== TASK STATEMENT ==
Each line below from the one containing "At what coordinates" through the one containing "Toggle Bold text formatting" is to be given again exactly, and no line outside that span.
────────────────
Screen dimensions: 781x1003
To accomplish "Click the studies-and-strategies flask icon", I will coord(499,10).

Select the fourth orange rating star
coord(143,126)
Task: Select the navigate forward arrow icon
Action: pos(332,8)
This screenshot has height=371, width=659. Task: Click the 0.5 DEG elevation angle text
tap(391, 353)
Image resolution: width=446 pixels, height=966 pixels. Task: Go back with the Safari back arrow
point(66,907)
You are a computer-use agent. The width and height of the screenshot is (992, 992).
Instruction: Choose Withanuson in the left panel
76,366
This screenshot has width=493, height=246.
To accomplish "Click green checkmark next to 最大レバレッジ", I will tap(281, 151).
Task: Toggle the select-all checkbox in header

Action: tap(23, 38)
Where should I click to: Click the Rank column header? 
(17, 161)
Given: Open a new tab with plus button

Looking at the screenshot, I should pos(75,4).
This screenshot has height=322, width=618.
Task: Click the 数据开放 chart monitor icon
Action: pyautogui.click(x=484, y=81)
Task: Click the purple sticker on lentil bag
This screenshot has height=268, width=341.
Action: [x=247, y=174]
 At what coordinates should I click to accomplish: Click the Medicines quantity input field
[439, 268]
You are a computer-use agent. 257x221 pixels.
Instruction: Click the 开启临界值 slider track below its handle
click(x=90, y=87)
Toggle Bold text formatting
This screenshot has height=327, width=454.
────────────────
== ANSWER BOX ==
 At what coordinates should I click to accomplish: Click the Medicines quantity input field
[439, 268]
You are a computer-use agent. 257x221 pixels.
Instruction: Click the 开启临界值 slider track below its handle
click(x=90, y=87)
Toggle Bold text formatting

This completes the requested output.